Para combater a falta de incentivo para o estudo, motivada por um ensino ruim e pela falta de perspectiva, é necessária a realização de políticas públicas que visem melhorar o ensino dado a essas crianças; além de ações dirigidas aos pais, para que estes repassem aos seus filhos a importância da educação. “Você tem que ter um jeito de mexer um pouco na cultura da família, nessa cultura do conformismo, do jeitinho brasileiro”, diz Guiomar Mello.

Para Francisco Soares é preciso transformar a escola em um projeto integrado com a comunidade, principalmente nas periferias das grandes cidades. “Mas tudo isto deve ser monitorado pela sociedade através da medida dos resultados escolares dos alunos. E a sociedade deve estar preparada para recompensar financeiramente a equipe da escola.” Haroldo Torres, pesquisador do CEM, concorda: “O Estado pode melhorar o sistema educacional realizando uma avaliação periódica, comparável e sistemática, produzindo estímulos simbólicos e monetários para professores que trabalhem com grupos muito pobres, investindo em infra-estrutura educacional”.

“Para promover a autonomia da escola a Secretaria tem que fortalecer seu sistema de avaliação e monitoramento das escolas. Tem que haver prestação de contas”, diz Guiomar.

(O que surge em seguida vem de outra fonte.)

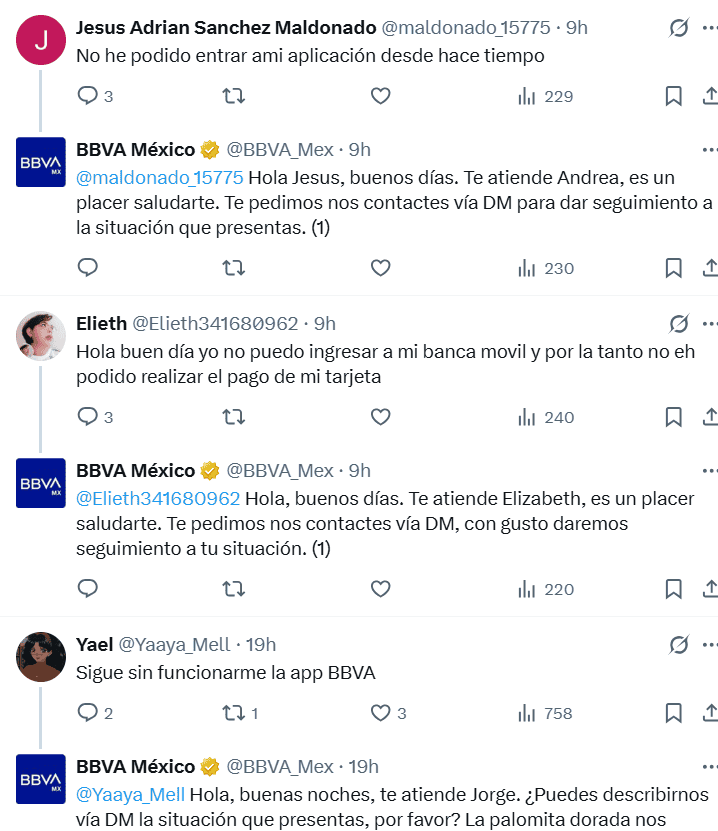
Task: Repost Yael's tweet with 1 repost
Action: pyautogui.click(x=233, y=713)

Os especialistas, dessa forma, indicam soluções comuns: mais dinheiro do Estado; avaliação, acompanhamento e controle das ações concretizadas e do gasto financeiro; investimento no professor e na metodologia de ensino; além da participação social e familiar, como forma de supressão das deficiências nas escolas, essencialmente as localizadas em regiões mais pobres.